Trypanosoma cruzi PLA2: Initial characterization of enzyme-substrate interaction of a novel-old enzyme

S. COSSY ISASI; C.A. CONDAT

Sierra de la Ventana

Congreso; XLIII Reunión Anual SAB 2014; 2014

Sociedad Argentina de Biofísica

The fight against Chagas disease has been developed with different perspectives, one of which is the study of the metabolism of the parasite Trypanosoma cruzi and in particular the interactions enzyme-substrate in order to find drug targets needed to eliminate the parasite without commitment of the host.

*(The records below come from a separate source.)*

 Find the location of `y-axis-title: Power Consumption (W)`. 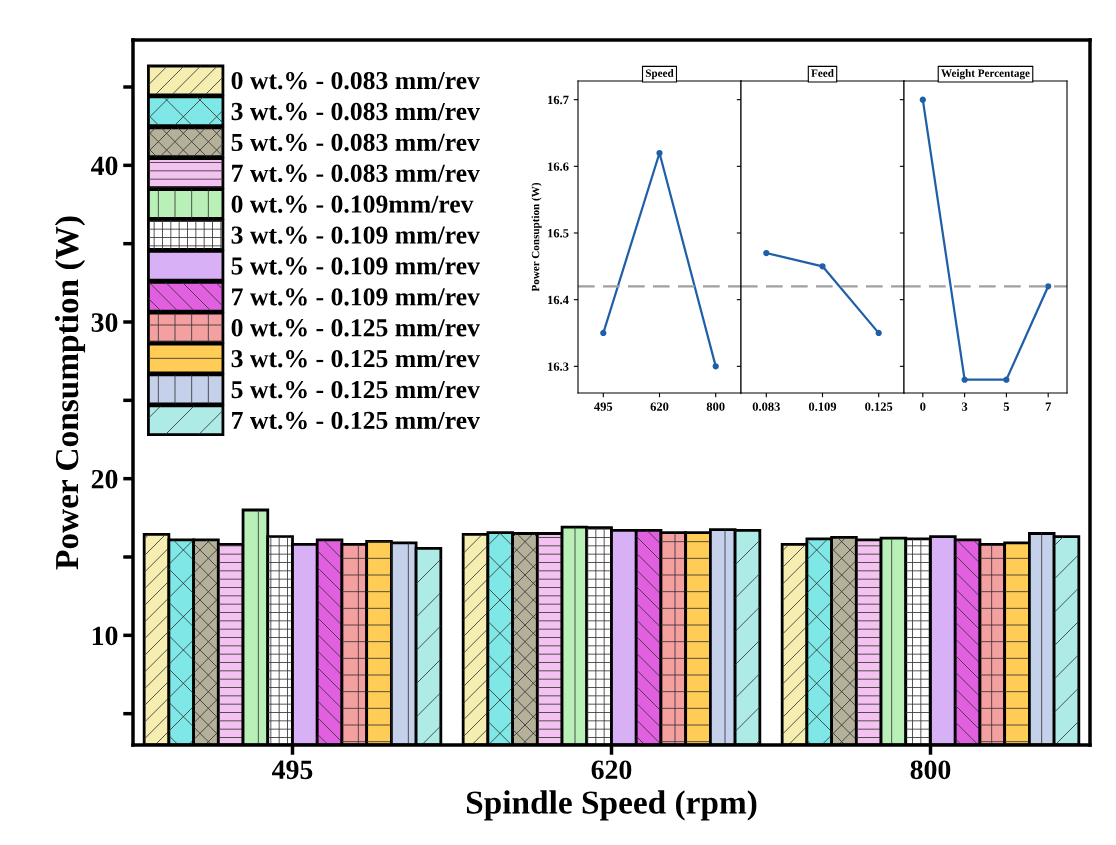

y-axis-title: Power Consumption (W) is located at coordinates (70, 393).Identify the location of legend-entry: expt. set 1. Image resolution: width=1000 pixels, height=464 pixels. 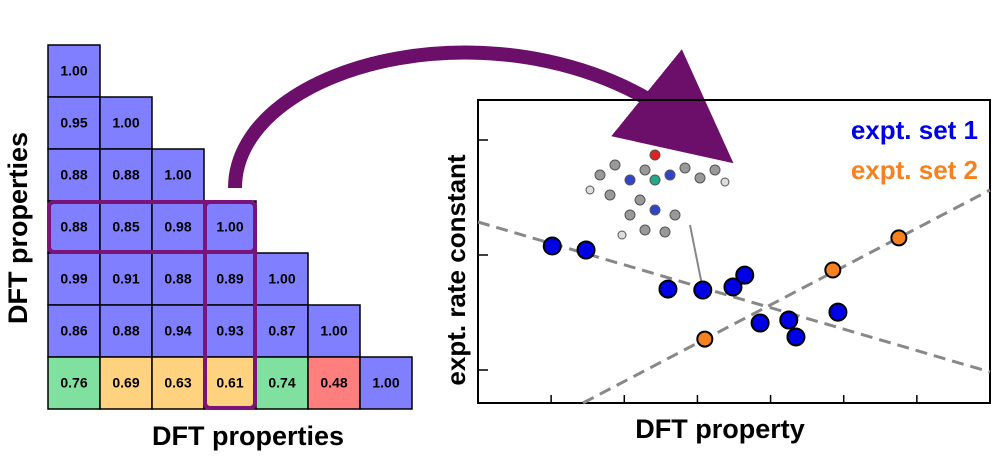
(914, 130). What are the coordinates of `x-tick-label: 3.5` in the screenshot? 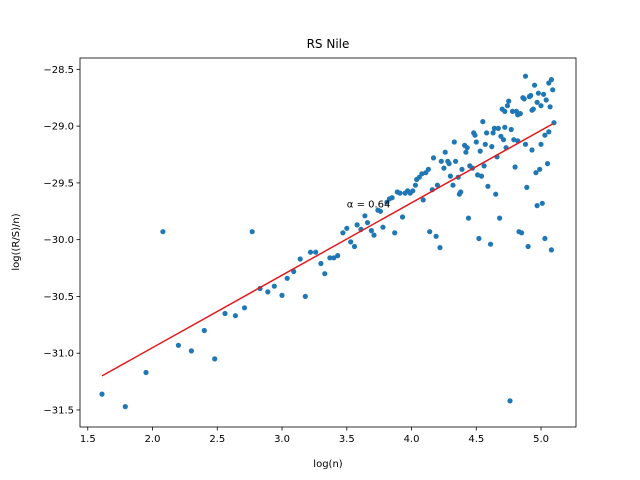 It's located at (347, 440).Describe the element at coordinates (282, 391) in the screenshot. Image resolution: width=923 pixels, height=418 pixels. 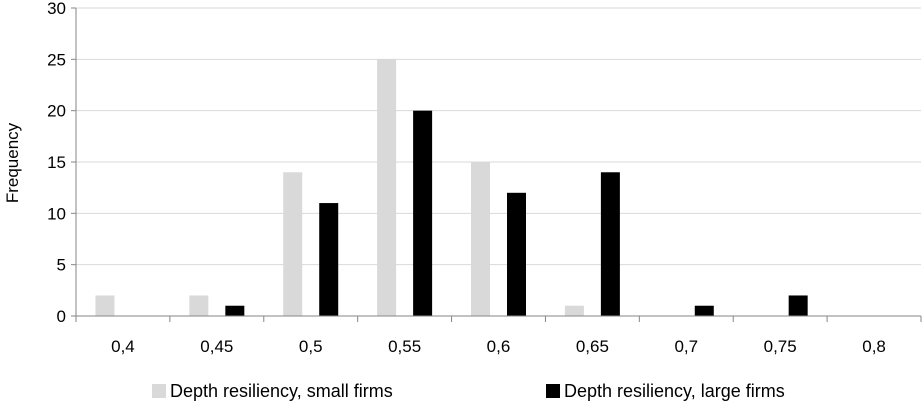
I see `legend-label: Depth resiliency, small firms` at that location.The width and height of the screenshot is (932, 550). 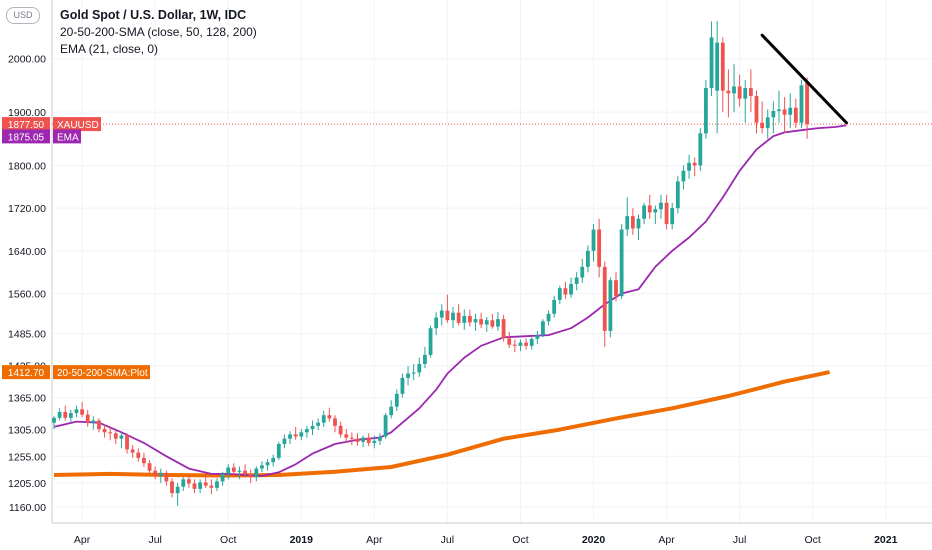 I want to click on ema-label-value-box, so click(x=26, y=136).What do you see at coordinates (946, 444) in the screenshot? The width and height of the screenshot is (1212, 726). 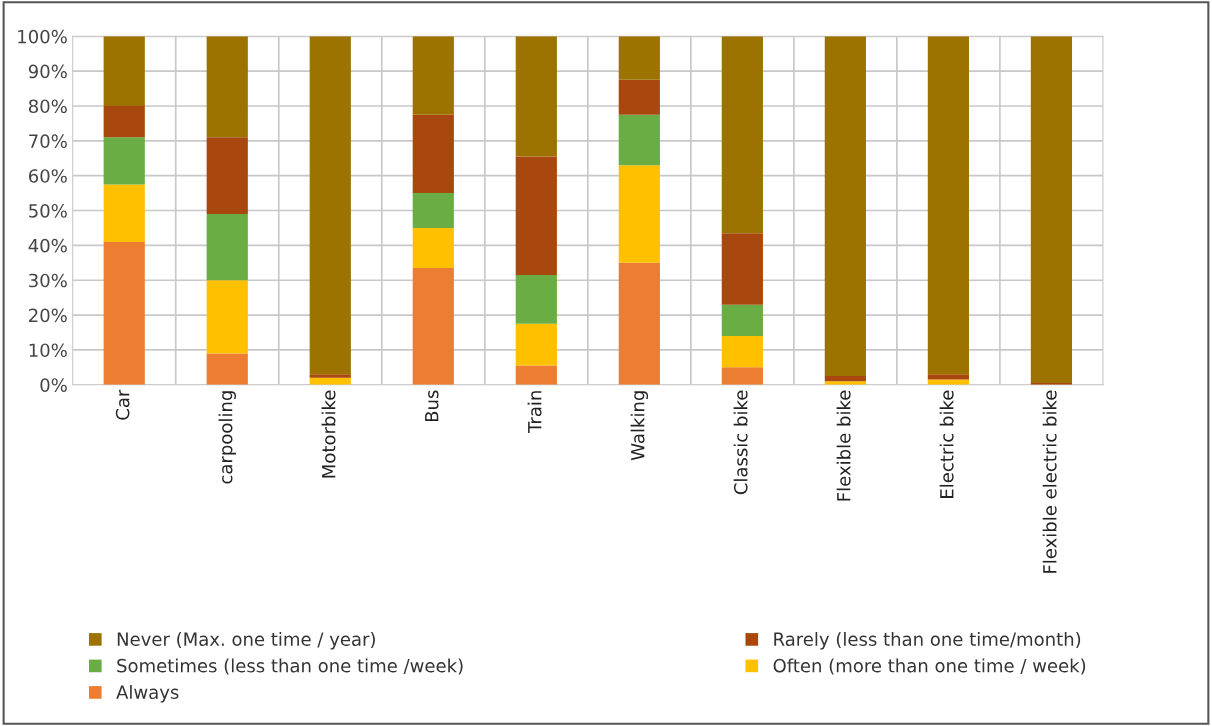 I see `x-tick-label: Electric bike` at bounding box center [946, 444]. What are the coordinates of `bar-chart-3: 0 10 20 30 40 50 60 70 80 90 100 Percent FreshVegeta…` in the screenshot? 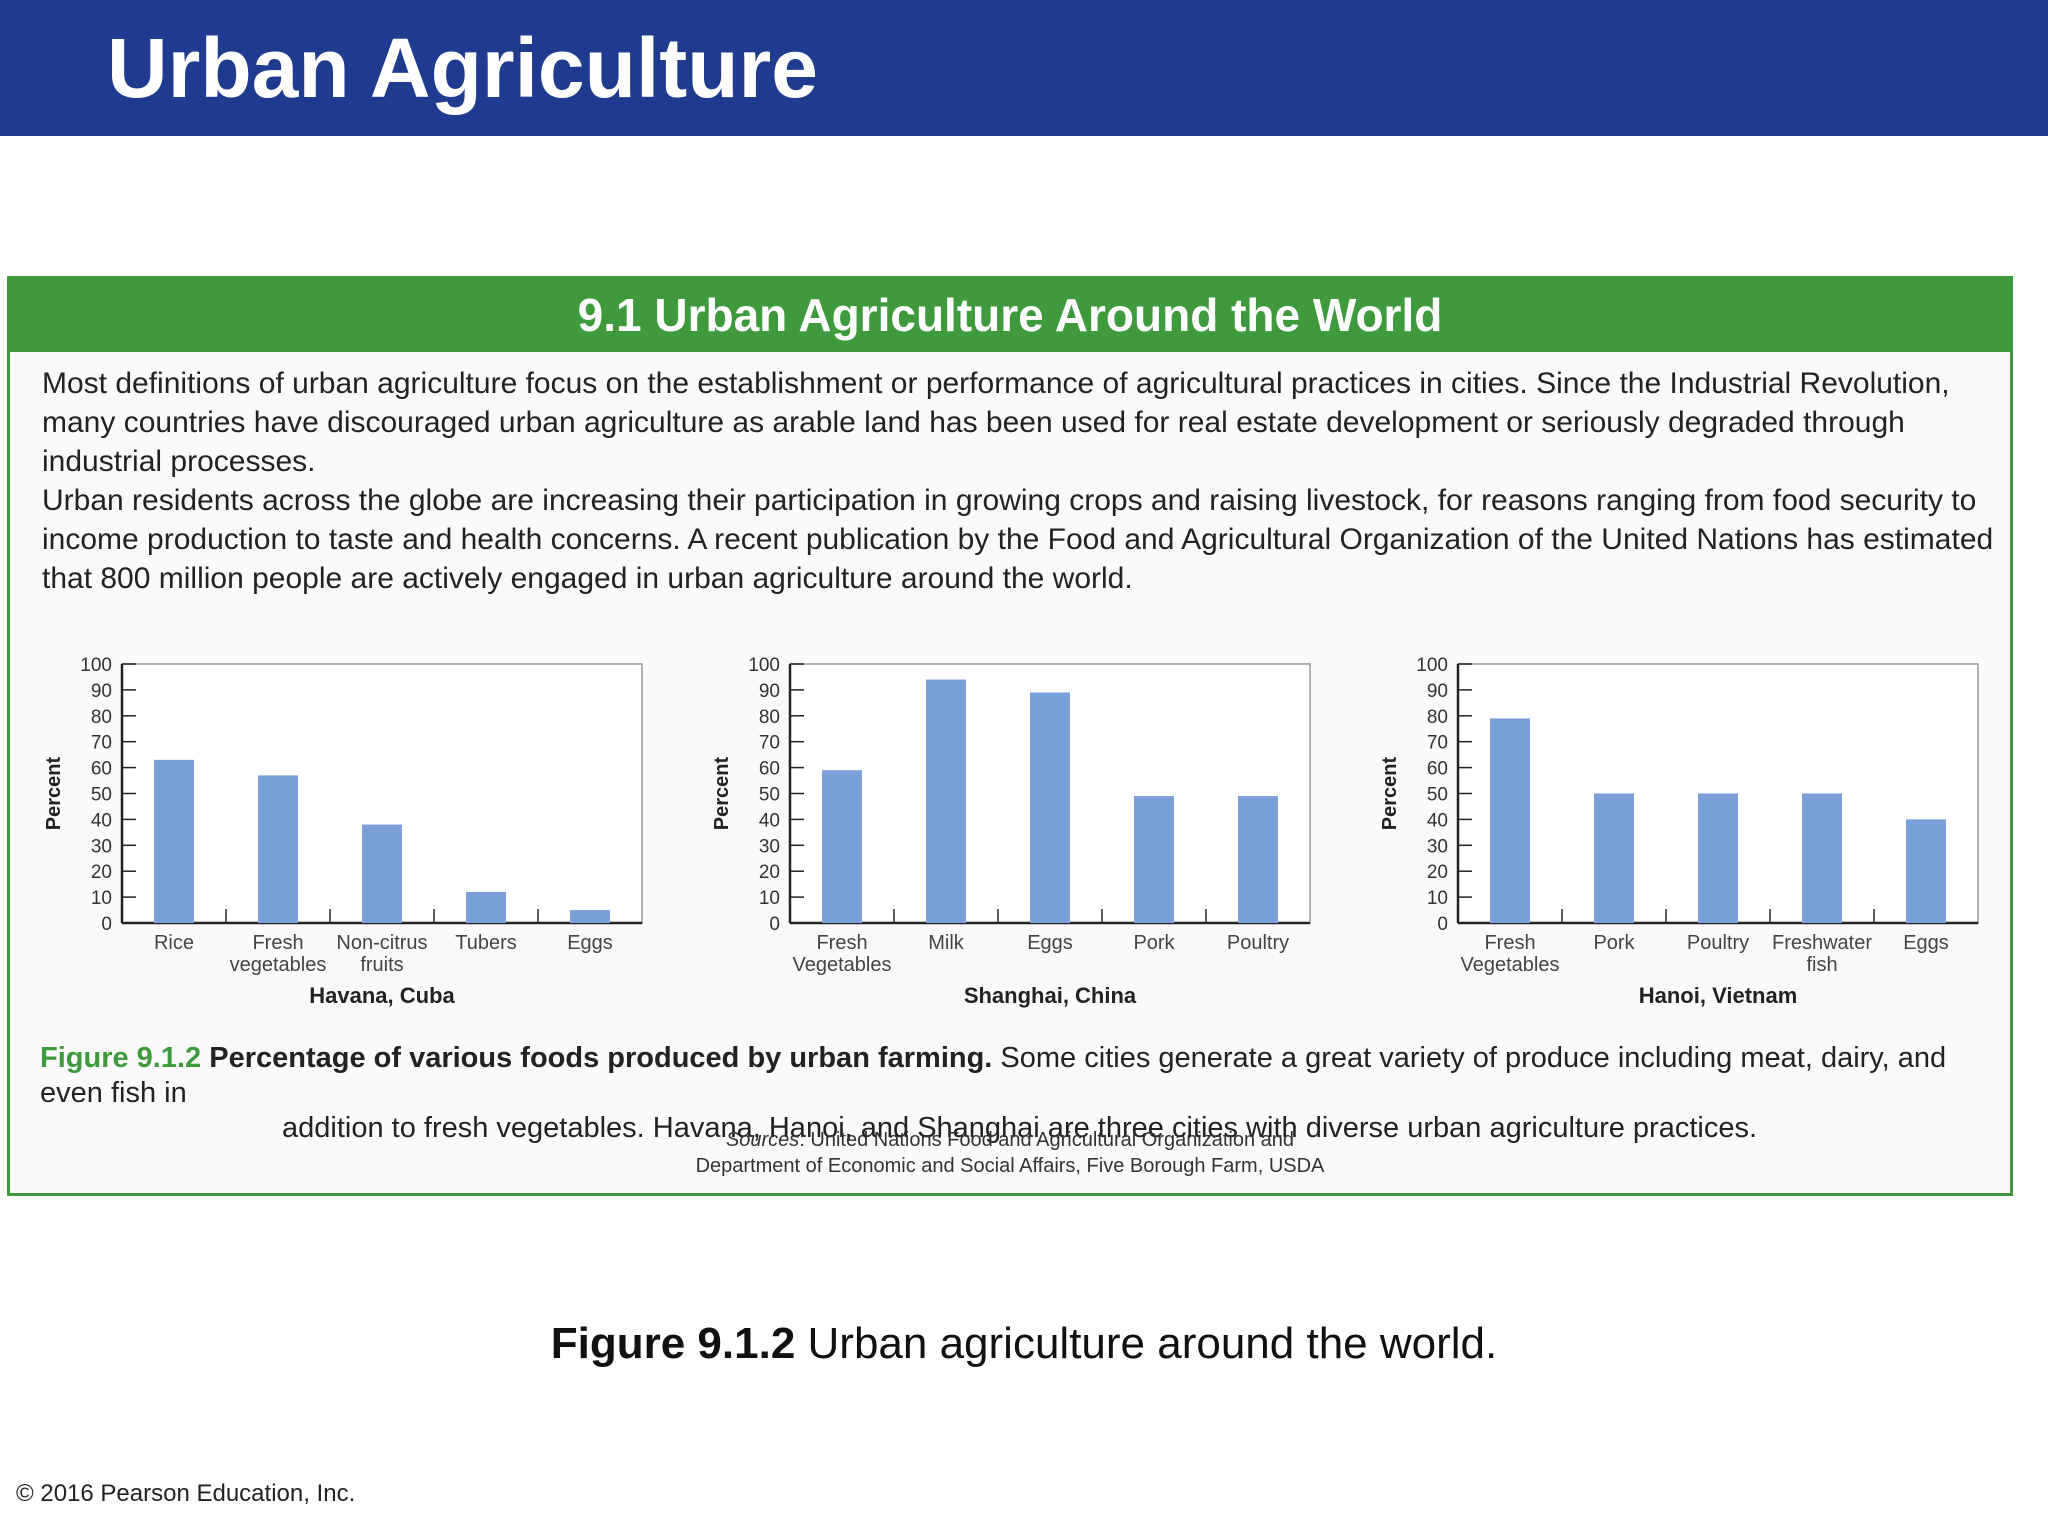 It's located at (1679, 832). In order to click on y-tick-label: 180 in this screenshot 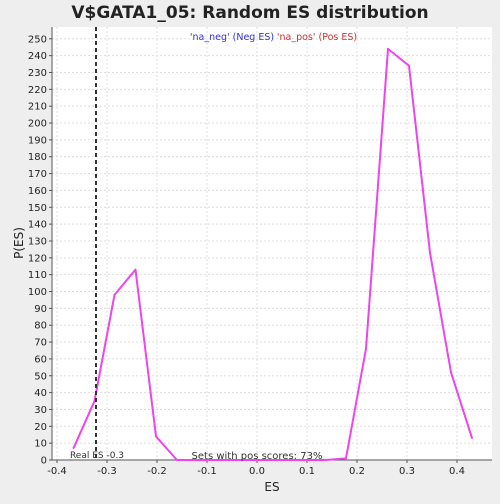, I will do `click(38, 158)`.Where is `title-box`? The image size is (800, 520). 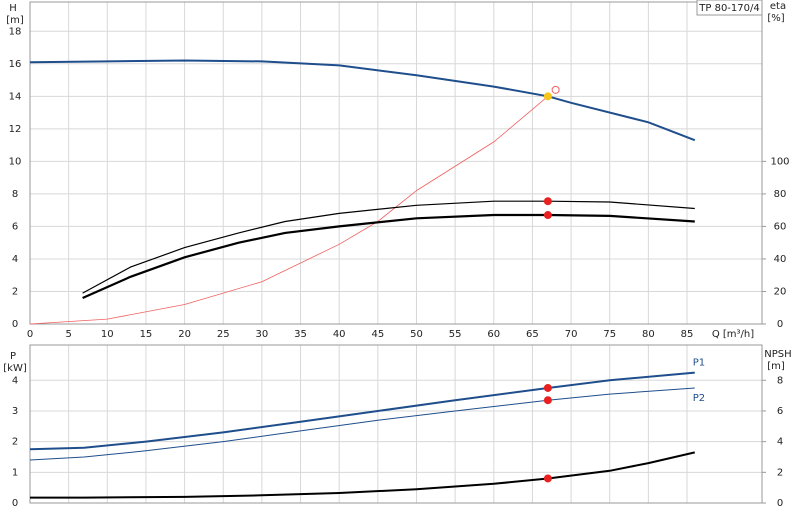
title-box is located at coordinates (730, 8). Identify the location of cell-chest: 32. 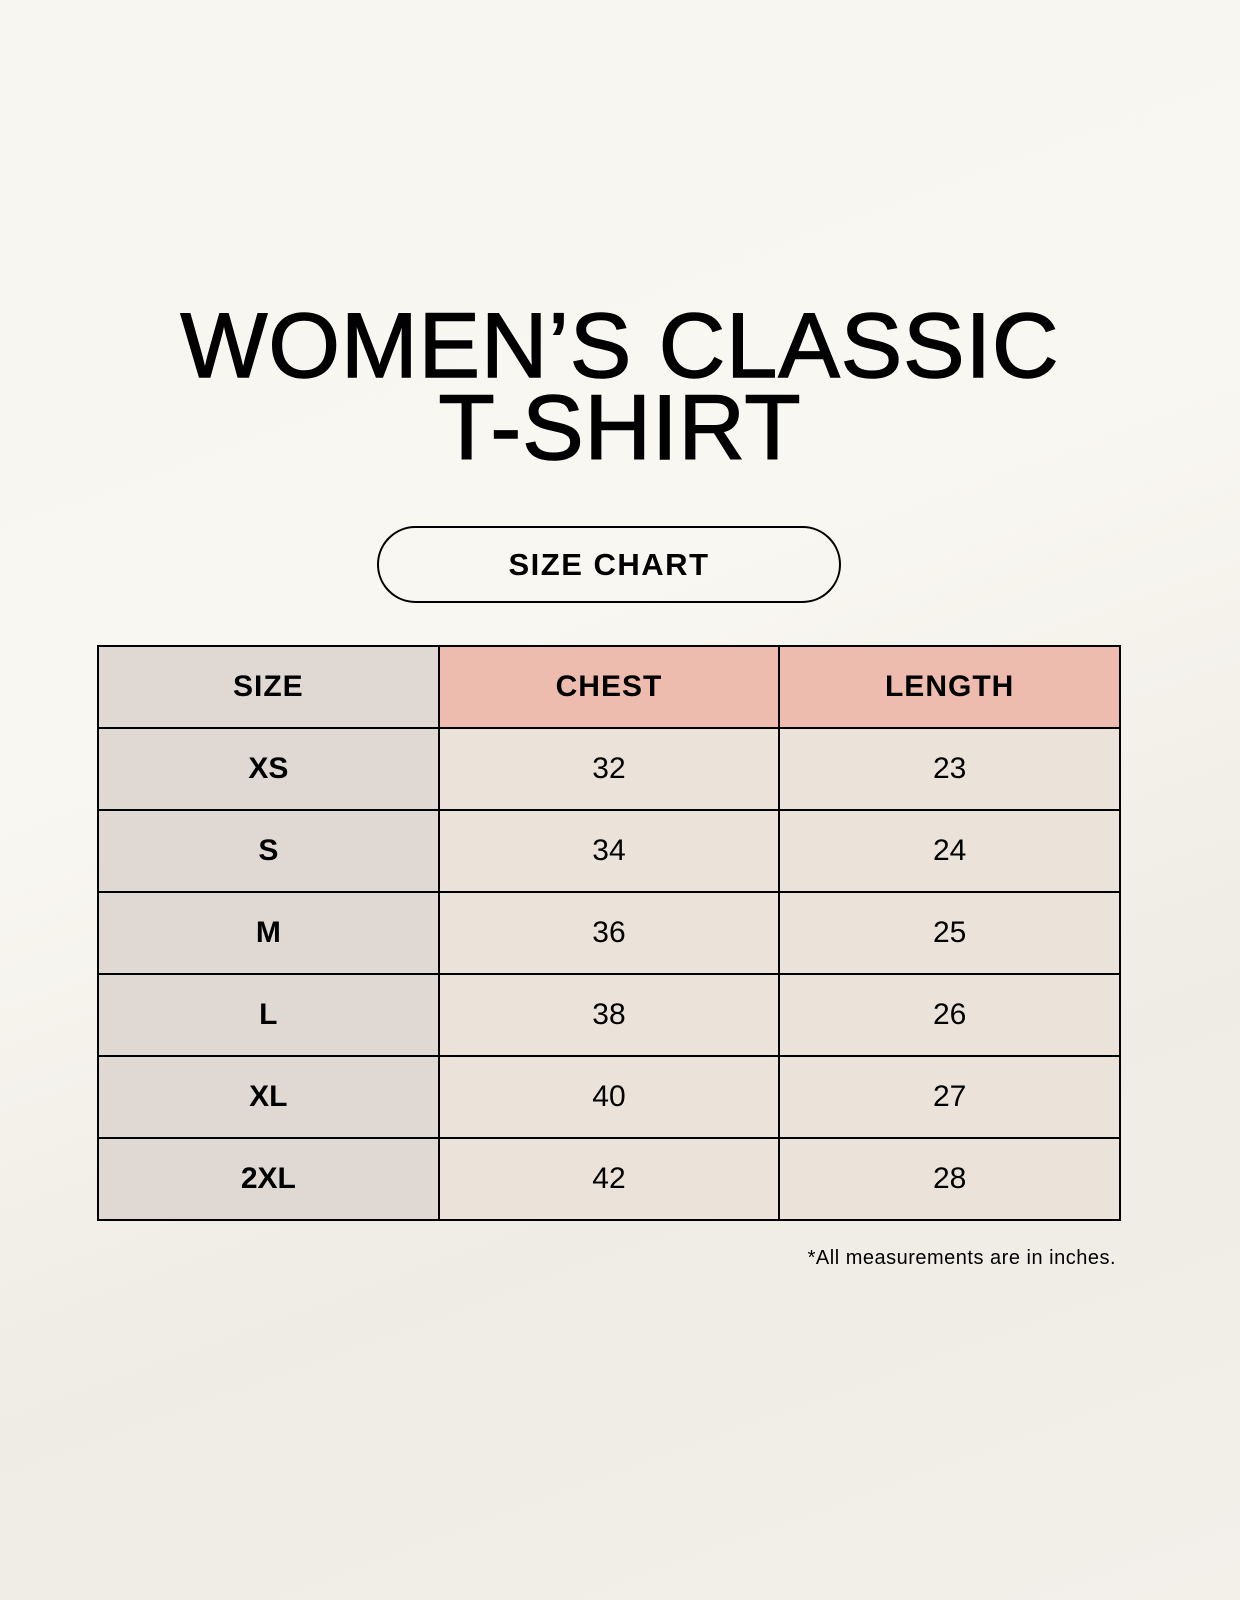
(609, 769).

In this paper we analyze the interaction of PLA2 enzyme substrate whose structure was obtained by homology modeling. The gene was identified from the presence of the amino acids constituting the active site, the triad HIS, SER, ASP (GLU) that are responsible for the nucleophilic attack on the carbonyl atom of the ester carbon bond, belonging to the group of platelet- activating factor acetylhydrolases. The binding was originally studied by LInear Interaction Energies. The monomeric complexes (PAF or DPPC as ligands) were obtained with the PatchDock program. Simulations of bounded and dissociated states with implicit solvent (GBIS) were developed with NAMD. Results were visualized with VMD and Chimera. The electrostatic contribution increases approx 20kcal/mol in the bound state but VdW interactions decrease 28kcal/mol rendering the favorable terminus for the bound state.